----- Available data

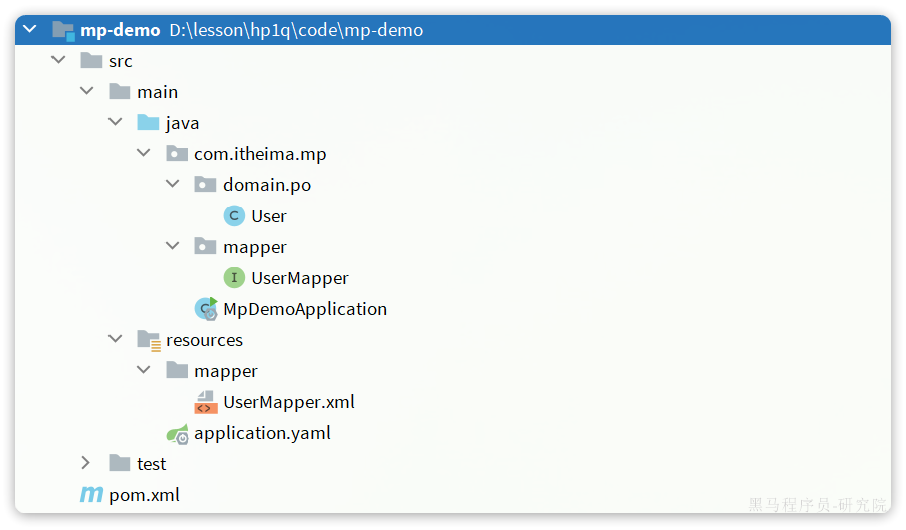
Task: Click the resources folder icon
Action: pyautogui.click(x=149, y=340)
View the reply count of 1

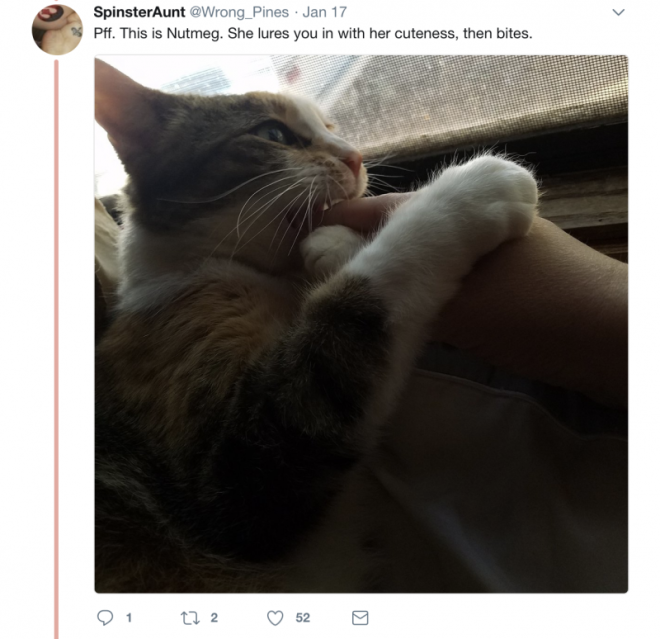(129, 618)
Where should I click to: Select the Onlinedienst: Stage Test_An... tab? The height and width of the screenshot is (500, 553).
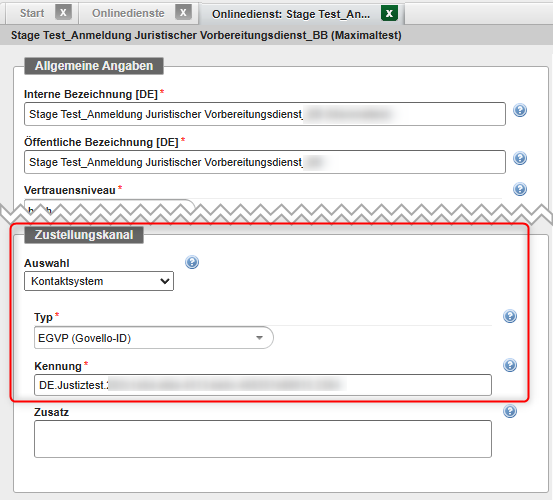(x=291, y=14)
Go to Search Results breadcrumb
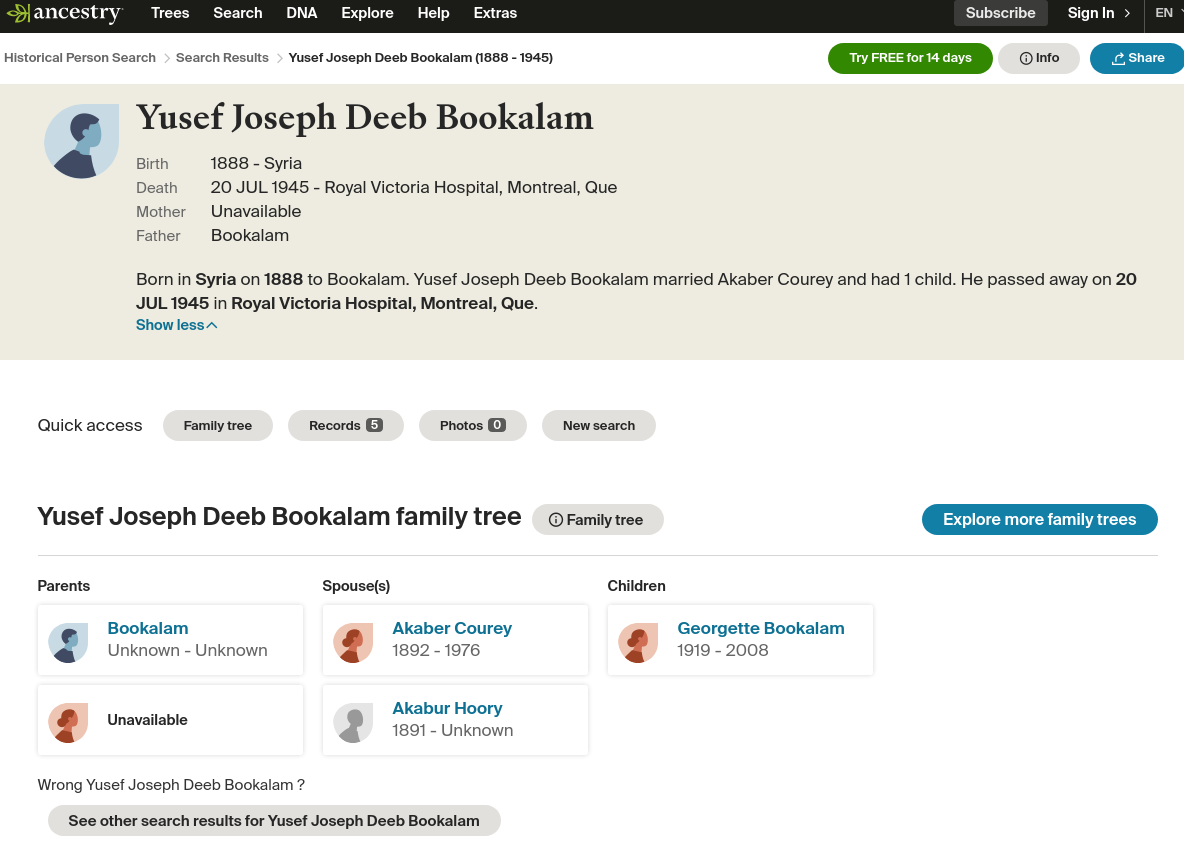 222,58
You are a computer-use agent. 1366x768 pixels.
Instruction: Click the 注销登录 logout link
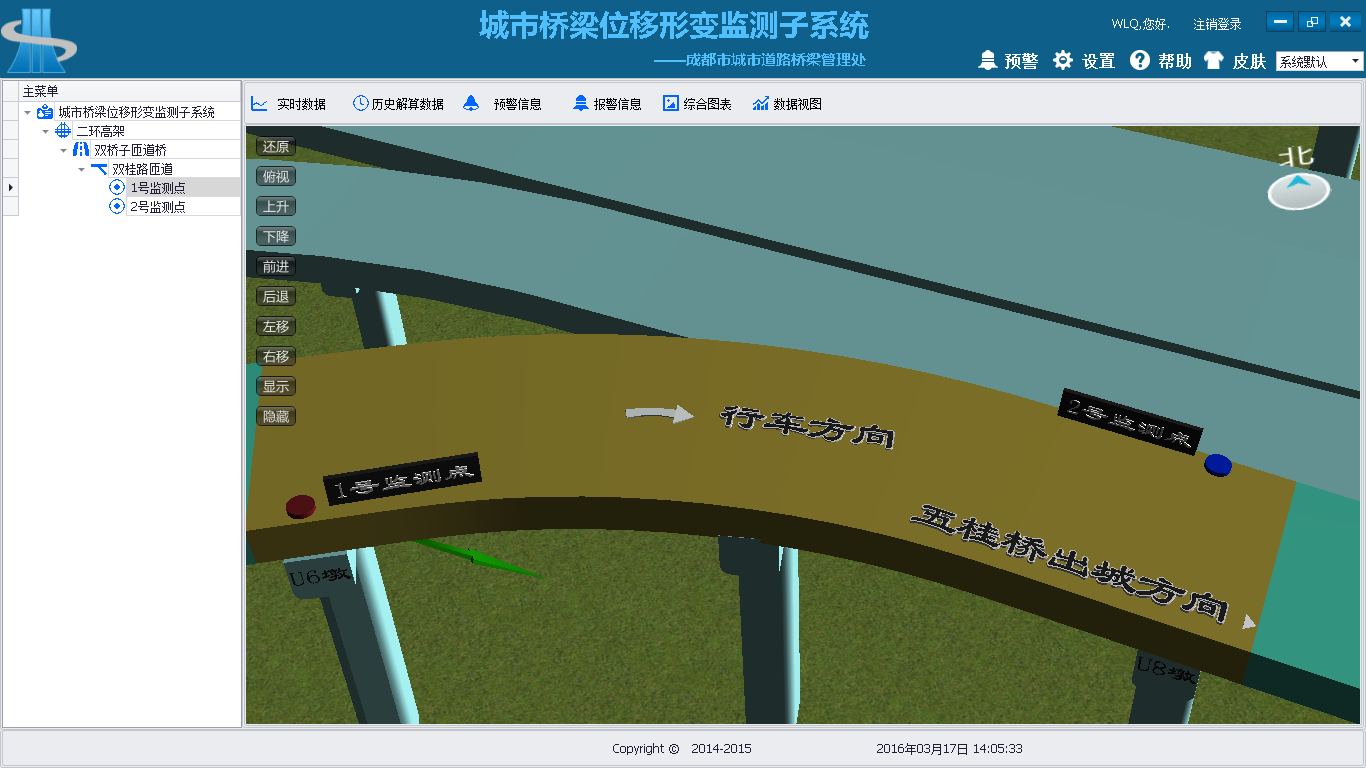point(1217,24)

----------

- [Prompt] Reproduce the lines of the records above verbatim, omitting the pictures.

- [Task output]
Task: Click the resources folder icon
Action: pyautogui.click(x=149, y=340)
View the reply count of 1

(129, 618)
Where should I click to: Select the Onlinedienst: Stage Test_An... tab? The height and width of the screenshot is (500, 553).
(x=291, y=14)
Go to Search Results breadcrumb
 222,58
You are a computer-use agent. 1366x768 pixels.
Instruction: Click the 注销登录 logout link
point(1217,24)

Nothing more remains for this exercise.